Il modello lascia esprimere alle famiglie quello che ritengono sia importante nella vita del bambino, evidenziando per esempio la necessità che il loro figlio non sia costretto a cambiare luogo di vita e a    rinunciare agli amici e alle relazioni sociali.

Si deve poi formulare un progetto: l’ente locale dovrebbe sostenere la famiglia nel pagamento dell’affitto per un numero di mesi che deve dare un tempo di lavoro sufficiente.; vanno coinvolti sin dalle prime fasi i centri di formazione e avviamento al lavoro perché la fragilità nasce dall’accesso a lavori precari, poco qualificati, discontinui e spesso con pochissima tutela del lavoratore.

Per lavorare sull’inserimento sociale e sull’erosione dell’isolamento le donne devono accedere a corsi di lingua italiana che tengano conto, come già avviene in molti casi del bisogno di fare comunità e di accudire i bambini, attraverso un servizio di baby sitting per ovviare alla prima opposizione che viene mossa : “non posso studiare italiano perché non ho tempo e nessuno si occupa dei  miei figli più piccoli”.

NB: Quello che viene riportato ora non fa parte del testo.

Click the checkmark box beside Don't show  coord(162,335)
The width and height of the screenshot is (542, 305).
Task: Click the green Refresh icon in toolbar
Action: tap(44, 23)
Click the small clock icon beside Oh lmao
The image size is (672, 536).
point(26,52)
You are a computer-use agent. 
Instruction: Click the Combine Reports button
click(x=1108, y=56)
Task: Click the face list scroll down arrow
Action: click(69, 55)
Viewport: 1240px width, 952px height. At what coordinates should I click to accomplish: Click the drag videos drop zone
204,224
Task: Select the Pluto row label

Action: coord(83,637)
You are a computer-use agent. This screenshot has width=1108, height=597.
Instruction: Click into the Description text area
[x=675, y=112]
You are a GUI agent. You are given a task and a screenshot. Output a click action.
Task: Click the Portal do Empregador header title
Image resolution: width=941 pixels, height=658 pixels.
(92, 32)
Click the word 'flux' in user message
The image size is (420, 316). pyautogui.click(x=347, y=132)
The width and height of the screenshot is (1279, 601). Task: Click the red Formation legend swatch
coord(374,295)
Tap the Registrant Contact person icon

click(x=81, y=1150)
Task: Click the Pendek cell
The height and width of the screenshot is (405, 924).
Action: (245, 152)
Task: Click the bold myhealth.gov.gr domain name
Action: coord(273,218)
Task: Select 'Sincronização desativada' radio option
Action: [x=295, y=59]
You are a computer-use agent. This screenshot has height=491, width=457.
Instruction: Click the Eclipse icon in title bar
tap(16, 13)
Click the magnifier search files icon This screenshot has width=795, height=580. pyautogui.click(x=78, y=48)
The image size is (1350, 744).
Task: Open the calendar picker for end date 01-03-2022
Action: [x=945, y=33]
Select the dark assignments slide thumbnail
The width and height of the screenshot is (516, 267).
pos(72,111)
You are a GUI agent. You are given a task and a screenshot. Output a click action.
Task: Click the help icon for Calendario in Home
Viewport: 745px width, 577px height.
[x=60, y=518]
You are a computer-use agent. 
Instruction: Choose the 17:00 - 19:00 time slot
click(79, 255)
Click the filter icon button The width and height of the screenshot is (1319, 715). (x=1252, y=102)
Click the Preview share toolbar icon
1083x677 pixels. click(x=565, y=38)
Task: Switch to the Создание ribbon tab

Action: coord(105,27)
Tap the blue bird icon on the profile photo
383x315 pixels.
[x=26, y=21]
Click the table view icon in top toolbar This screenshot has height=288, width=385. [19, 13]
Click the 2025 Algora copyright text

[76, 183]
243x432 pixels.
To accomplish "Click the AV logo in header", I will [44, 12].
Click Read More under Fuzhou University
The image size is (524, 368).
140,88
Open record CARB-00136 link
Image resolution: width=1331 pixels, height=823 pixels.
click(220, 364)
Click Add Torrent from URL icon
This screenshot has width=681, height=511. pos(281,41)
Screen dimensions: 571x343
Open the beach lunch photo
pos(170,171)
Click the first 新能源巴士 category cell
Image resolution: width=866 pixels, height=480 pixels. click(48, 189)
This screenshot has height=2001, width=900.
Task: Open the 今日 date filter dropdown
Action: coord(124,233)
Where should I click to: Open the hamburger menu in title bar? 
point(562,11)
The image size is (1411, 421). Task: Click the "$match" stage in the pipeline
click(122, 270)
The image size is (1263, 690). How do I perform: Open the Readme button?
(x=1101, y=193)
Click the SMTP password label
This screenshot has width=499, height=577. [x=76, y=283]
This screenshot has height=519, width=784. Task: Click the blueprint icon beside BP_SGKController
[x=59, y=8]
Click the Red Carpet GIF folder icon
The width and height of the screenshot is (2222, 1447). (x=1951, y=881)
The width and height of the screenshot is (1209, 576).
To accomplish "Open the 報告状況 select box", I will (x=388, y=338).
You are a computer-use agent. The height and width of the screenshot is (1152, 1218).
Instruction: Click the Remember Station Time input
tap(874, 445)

Alle famiglie va garantito il posto al nido gratuito e deve essere spiegata con chiarezza, e attraverso in confronto con altre donne, l’opportunità di iscrivere i bambini alle scuole dell’infanzia per consentire alle loro madri di lavorare, scardinando un modello di vita che producendo isolamento.

 

Queste misure possono sembrare economicamente svantaggiose, ma assumersi l’onere del pagamento di alcune mensilità di affitto e fornire gratuitamente corsi di italiano e nidi (come peraltro in molti casi avviene già), è significativamente più conveniente del pagamento della retta di una comunità e forse anche di un appartamento di Residenzialità Sociale Temporanea e offre  l’enorme vantaggio, non esprimibile in termini economici, di promuovere la capacità di attivazione delle famiglie usando risorse intrafamiliari  che potranno essere rigenerate e riattivate ogni volta che sarà necessario, innescando anche il coinvolgimento  di altri nuclei in difficoltà perché se un progetto funziona, anche altre famiglie vorranno farne parte.

Si tratta quindi di mettere meglio a sistema risorse già esistenti, promuovendo e  sostenendo le capacità delle famiglie di affrontare momenti di criticità senza farli diventare eventi potenzialmente traumatici e producendo invece benessere sociale.

  1. Milani P., Ius M., Serbati S., Zanon O., Di Masi D., Tuggia M., 2015, Il Quaderno di P.I.P.P.I.. Teorie, Metodi e strumenti per l’implementazione del programma, BeccoGiallo, Padova, nuova edizione riveduta e ampliata. 

Commenti

E’ interessante la proposta di affrontare il problema abitativo focalizzandolo sul punto di vista del bambino, promuovendo una maggiore consapevolezza genitoriale sui bisogni del figlio con cui far leva per attivare dei cambiamenti.